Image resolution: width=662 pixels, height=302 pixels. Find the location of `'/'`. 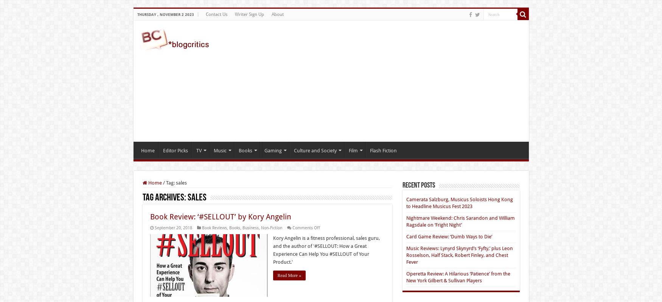

'/' is located at coordinates (163, 182).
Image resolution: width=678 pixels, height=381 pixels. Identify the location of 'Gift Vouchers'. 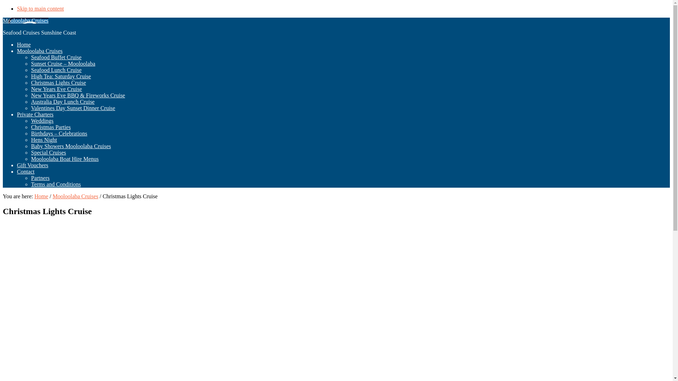
(32, 165).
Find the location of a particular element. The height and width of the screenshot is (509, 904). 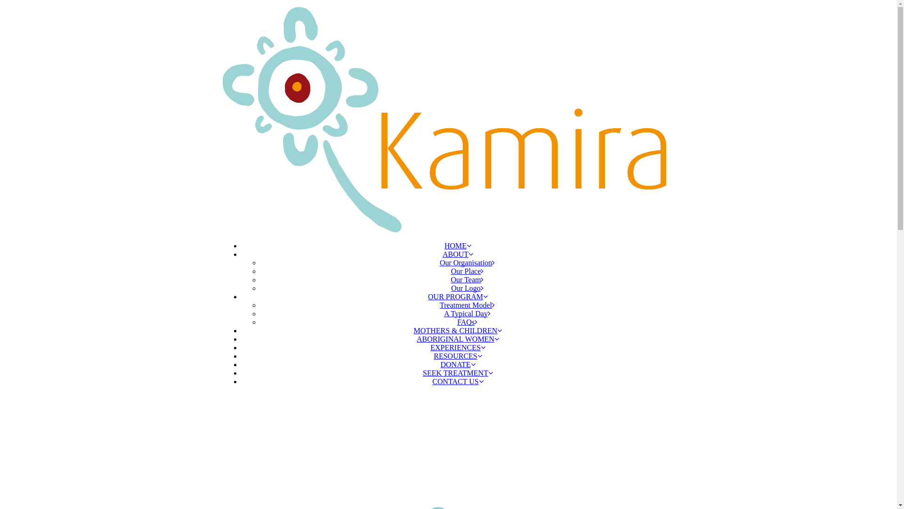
=-=-=-=-=
▸ **WHAT THE TASK ASKS**
Rewrite all of the data above, changing each "location" to "position" and keeping everything else the same. Omit the pictures.

▸ **RESULT**
Image resolution: width=662 pixels, height=302 pixels. Find the position of `'/'`. 

'/' is located at coordinates (163, 182).
Image resolution: width=678 pixels, height=381 pixels. Identify the position of 'Gift Vouchers'. 
(32, 165).
Find the position of a particular element. The height and width of the screenshot is (509, 904). 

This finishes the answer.